Attention à ne pas "casser l'élan des investisseurs" en République démocratique du Congo : dans un entretien à l'AFP, le gouverneur du Katanga, Moïse Katumbi, met en garde contre la réforme du Code minier défendue par l'exécutif à Kinshasa.
M. Katumbi, qui dirige cette riche province minière depuis 2006, indique également qu'il se prépare à abandonner ses fonctions ainsi que l'y contraint l'entrée en vigueur, censée avoir lieu avant la fin du mois, d'une loi découpant le Katanga en quatre nouvelles provinces.
Populaire, ce richissime propriétaire du célèbre club de football Tout Puissant Mazembe de Lubumbashi, la capitale du Katanga, passe pour un possible successeur au président congolais Joseph Kabila, au pouvoir depuis 2001, et a qui la Constitution interdit de se représenter fin 2016 à l'issue de son mandat.
Il s'est cependant gardé à ce jour d'afficher publiquement d'éventuelles ambitions présidentielles.
Sur le projet de réforme du Code minier dont l'examen au Parlement a été récemment suspendu pour permettre des discussions entre les autorités et le patronat, M. Katumbi affiche clairement ses réticences.

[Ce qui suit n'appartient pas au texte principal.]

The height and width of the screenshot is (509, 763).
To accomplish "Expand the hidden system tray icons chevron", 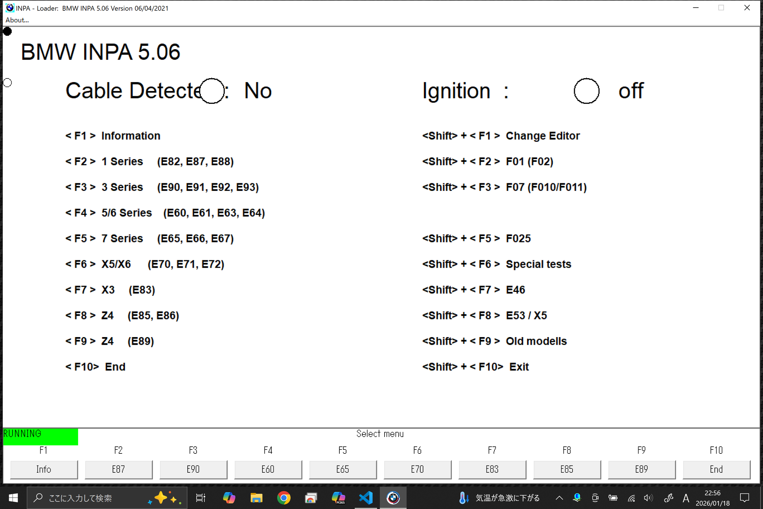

Il juge l'entreprise risquée pour le pays et inopportune dans un environnement de baisse des cours du cuivre, dont la RDC est un des premiers producteurs mondiaux.
"Ce n'est pas le meilleur moment" pour changer les règles du jeu, dit-il.
- Liberté de mouvement -
Les investisseurs "ont fait confiance au Code minier" promulgué en 2002, ajoute le gouverneur, et "on s'est mis d'accord avec eux". "Il faut le respect de la parole" donnée, ajoute cet ancien homme d'affaires.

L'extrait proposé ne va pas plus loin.